### Information supplied:
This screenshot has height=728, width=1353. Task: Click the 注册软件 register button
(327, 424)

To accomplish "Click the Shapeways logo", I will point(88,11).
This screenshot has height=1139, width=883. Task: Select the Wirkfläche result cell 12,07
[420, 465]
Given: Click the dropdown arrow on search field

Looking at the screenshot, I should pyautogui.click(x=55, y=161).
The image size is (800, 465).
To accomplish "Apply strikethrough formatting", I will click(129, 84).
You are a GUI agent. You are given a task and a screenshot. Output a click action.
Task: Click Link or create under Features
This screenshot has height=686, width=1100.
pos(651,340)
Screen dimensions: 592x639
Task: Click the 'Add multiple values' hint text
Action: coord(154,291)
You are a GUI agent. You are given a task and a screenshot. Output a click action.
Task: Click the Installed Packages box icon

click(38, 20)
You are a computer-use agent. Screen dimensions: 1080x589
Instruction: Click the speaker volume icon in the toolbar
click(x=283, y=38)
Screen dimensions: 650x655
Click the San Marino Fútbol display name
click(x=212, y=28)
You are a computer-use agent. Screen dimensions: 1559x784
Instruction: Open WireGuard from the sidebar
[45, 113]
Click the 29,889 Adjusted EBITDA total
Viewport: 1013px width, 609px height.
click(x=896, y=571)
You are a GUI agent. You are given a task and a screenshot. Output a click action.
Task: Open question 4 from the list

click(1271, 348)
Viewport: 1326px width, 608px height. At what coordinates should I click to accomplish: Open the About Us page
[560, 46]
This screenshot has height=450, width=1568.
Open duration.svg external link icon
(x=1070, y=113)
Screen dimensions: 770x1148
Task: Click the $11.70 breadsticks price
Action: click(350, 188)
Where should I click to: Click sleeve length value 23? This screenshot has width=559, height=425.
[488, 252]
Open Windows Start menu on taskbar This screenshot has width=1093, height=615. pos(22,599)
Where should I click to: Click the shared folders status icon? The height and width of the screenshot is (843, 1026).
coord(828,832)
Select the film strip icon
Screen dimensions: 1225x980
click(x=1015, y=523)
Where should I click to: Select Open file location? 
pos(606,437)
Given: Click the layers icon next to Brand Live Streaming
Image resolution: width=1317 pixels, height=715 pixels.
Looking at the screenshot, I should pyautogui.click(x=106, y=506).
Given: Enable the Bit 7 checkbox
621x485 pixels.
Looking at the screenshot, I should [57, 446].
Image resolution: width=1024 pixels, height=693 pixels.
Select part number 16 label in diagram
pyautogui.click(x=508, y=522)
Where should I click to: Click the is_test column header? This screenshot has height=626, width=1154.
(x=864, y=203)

### Task requirements:
Please repeat the whole listing above, keeping every line exactly as it reads.

### Output for this exercise:
This screenshot has height=728, width=1353. Task: Click the 注册软件 register button
(327, 424)

To accomplish "Click the Shapeways logo", I will point(88,11).
This screenshot has height=1139, width=883. Task: Select the Wirkfläche result cell 12,07
[420, 465]
Given: Click the dropdown arrow on search field

Looking at the screenshot, I should pyautogui.click(x=55, y=161).
The image size is (800, 465).
To accomplish "Apply strikethrough formatting", I will click(129, 84).
You are a GUI agent. You are given a task and a screenshot. Output a click action.
Task: Click Link or create under Features
This screenshot has height=686, width=1100.
pos(651,340)
Screen dimensions: 592x639
Task: Click the 'Add multiple values' hint text
Action: coord(154,291)
You are a GUI agent. You are given a task and a screenshot. Output a click action.
Task: Click the Installed Packages box icon

click(38, 20)
You are a computer-use agent. Screen dimensions: 1080x589
Instruction: Click the speaker volume icon in the toolbar
click(x=283, y=38)
Screen dimensions: 650x655
Click the San Marino Fútbol display name
click(x=212, y=28)
You are a computer-use agent. Screen dimensions: 1559x784
Instruction: Open WireGuard from the sidebar
[45, 113]
Click the 29,889 Adjusted EBITDA total
Viewport: 1013px width, 609px height.
click(x=896, y=571)
You are a GUI agent. You are given a task and a screenshot. Output a click action.
Task: Open question 4 from the list

click(1271, 348)
Viewport: 1326px width, 608px height. At what coordinates should I click to accomplish: Open the About Us page
[560, 46]
This screenshot has height=450, width=1568.
Open duration.svg external link icon
(x=1070, y=113)
Screen dimensions: 770x1148
Task: Click the $11.70 breadsticks price
Action: click(350, 188)
Where should I click to: Click sleeve length value 23? This screenshot has width=559, height=425.
[488, 252]
Open Windows Start menu on taskbar This screenshot has width=1093, height=615. pos(22,599)
Where should I click to: Click the shared folders status icon? The height and width of the screenshot is (843, 1026).
coord(828,832)
Select the film strip icon
Screen dimensions: 1225x980
click(x=1015, y=523)
Where should I click to: Select Open file location? 
pos(606,437)
Given: Click the layers icon next to Brand Live Streaming
Image resolution: width=1317 pixels, height=715 pixels.
Looking at the screenshot, I should pyautogui.click(x=106, y=506).
Given: Enable the Bit 7 checkbox
621x485 pixels.
Looking at the screenshot, I should [57, 446].
Image resolution: width=1024 pixels, height=693 pixels.
Select part number 16 label in diagram
pyautogui.click(x=508, y=522)
Where should I click to: Click the is_test column header? This screenshot has height=626, width=1154.
(x=864, y=203)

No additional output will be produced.